The DRC wants to review its mining contracts
Visiting the town of Kolwezi, the mining eldorado of Katanga, on May 13, the President of the Democratic Republic of Congo (DRC), Felix Tshisekedi, strongly criticized mining operators for becoming « richer and richer » while the Congolese « still languish in misery.
As a result, the Congolese head of state announced his intention to renegotiate in depth the mining contracts, particularly those concluded with China by his predecessor Joseph Kabila. « It is time for the country to readjust its contracts with the miners to seal win-win partnerships (…) I am really fed up! (…) I am very severe towards these investors who come to enrich themselves alone. They come with empty pockets and leave as billionaires, » the leader blasted in front of an audience all in favor of his cause.
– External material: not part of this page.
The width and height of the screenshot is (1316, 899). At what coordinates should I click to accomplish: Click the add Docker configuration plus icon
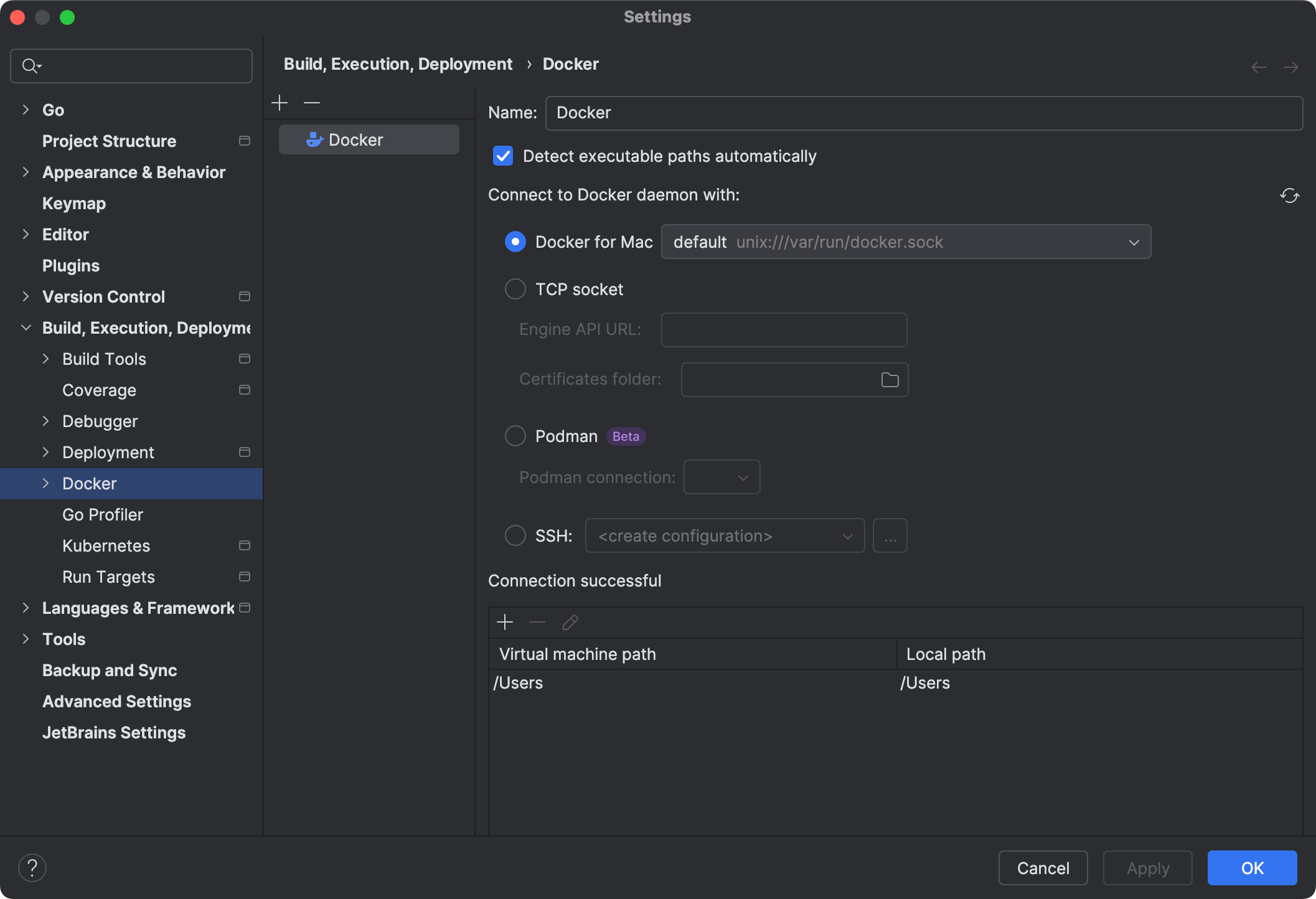280,103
Mining companies arrived en masse at the turn of the millennium, as successive transfers of Gécamines’ deposits took place, and there are now around forty of them operating in Katanga, thirty of which are Chinese or with predominantly Chinese capital.
However, it is not only operators from the Middle Kingdom who are being singled out. At the end of April, the coalition Le Congo n’est pas à vendre (CNPAV) published a short report analyzing the Yabiso mining project of Israeli Dan Gertler, a sulphurous figure in the Congolese business world, close to former President Kabila. On the basis of its investigation, the CNPAV platform claims that the contracts signed with the businessman have already cost the Congolese state « 1.95 billion dollars in revenue ». Worse, « if nothing is done to stop this hemorrhage, an additional $1.76 billion in royalties could escape the state coffers between 2021 and 2039, » warn the authors of the report, who compiled public financial data published between 2003 and 2021 to establish their analysis.
The concomitance of these accusations in any case reflects a more martial change of tone on the part of Kinshasa, which is determined to capitalize as best it can on the good times to win its arm wrestling match with the miners: copper is currently trading at more than $10,000 per ton in London, its highest level in a decade, buoyed by a copper-intensive energy transition.
Lucid, President Tshisekedi nevertheless acknowledged that the Congolese ruling class bears some responsibility. « Some of our compatriots negotiated the mining contracts badly. Worse, the little that goes to the state, they put it in their own pockets, » said the Congolese head of state.